Yuling Ouyang

Spirodiclofen and spirotetramat bioassays for monitoring resistance in citrus red mite, Panonychus citri (Acari: Tetranychidae)

BACKGROUND Citrus red mite, Panonychus citri (McGregor), is a key pest of San Joaquin Valley California citrus. Spirodiclofen was registered for mite control in 2007, and spirotetramat for scale control in 2008. Because of the potential for resistance to spirodiclofen to develop in spider mites, and cross-resistance to spirotetramat used for other citrus pests, bioassay methods for resistance monitoring were developed.
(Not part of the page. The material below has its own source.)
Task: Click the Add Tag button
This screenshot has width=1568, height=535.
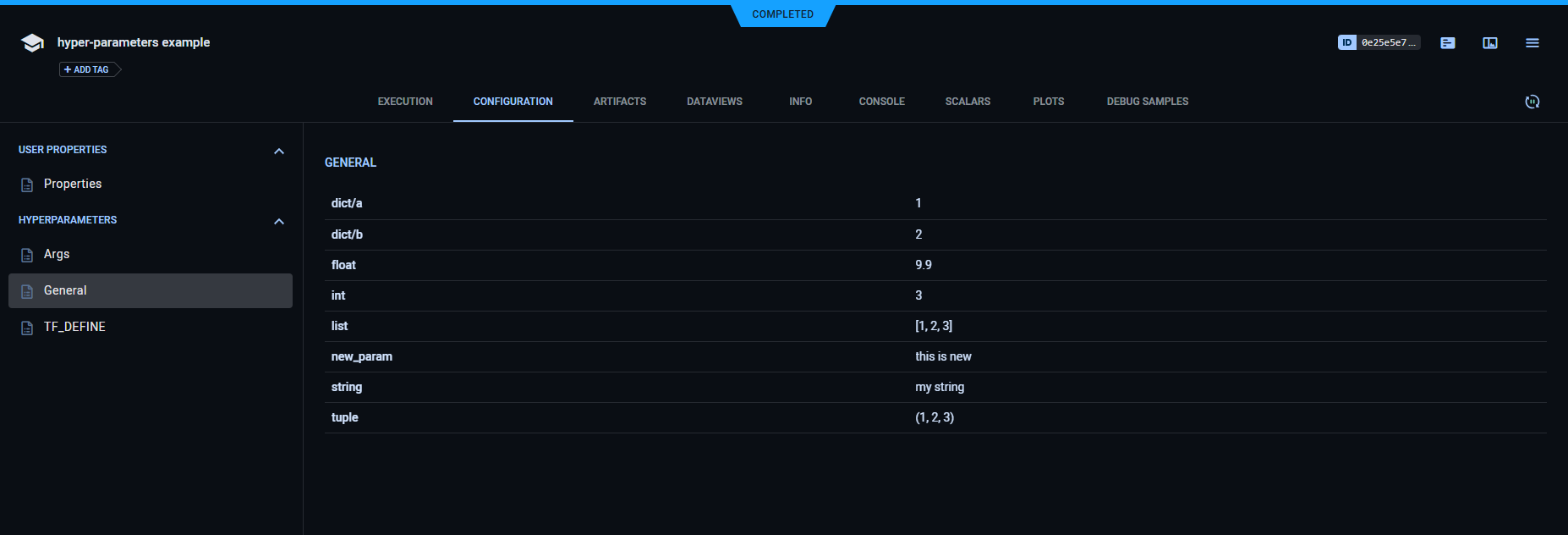Action: pos(87,69)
RESULTS The responses of four populations of adult female, egg and larval stages of P. citri to spirodiclofen were compared to determine the most robust bioassay method for this pesticide. Adult females responded with a higher LC(99) and larval stages exhibited higher control mortality and a lower slope of response compared with the egg stage. Thus, the egg stage was found to be the most suitable stage for testing. Egg production and egg shape were significantly affected by spirodiclofen treatment of adult female mites. Bioassays with the related compound spirotetramat revealed that P. citri egg hatch was less affected by this compound, requiring the assessment of mortality to be extended to 11 days after treatment when the hatched larvae succumbed to the pesticide. Discriminating concentrations of 10 ppm for spirodiclofen and 31.6 ppm for spirotetramat in an 11 day bioassay were tested against eight field populations of P. citri, and 99-100% mortality resulted. CONCLUSION These results provide a baseline for the response of P. citri to spirodiclofen and spirotetramat that will aid resistance management in California citrus.

Effects of Spirotetramat on Aonidiella aurantii (Homoptera: Diaspididae) and Its Parasitoid, Aphytis melinus (Hymenoptera: Aphelinidae)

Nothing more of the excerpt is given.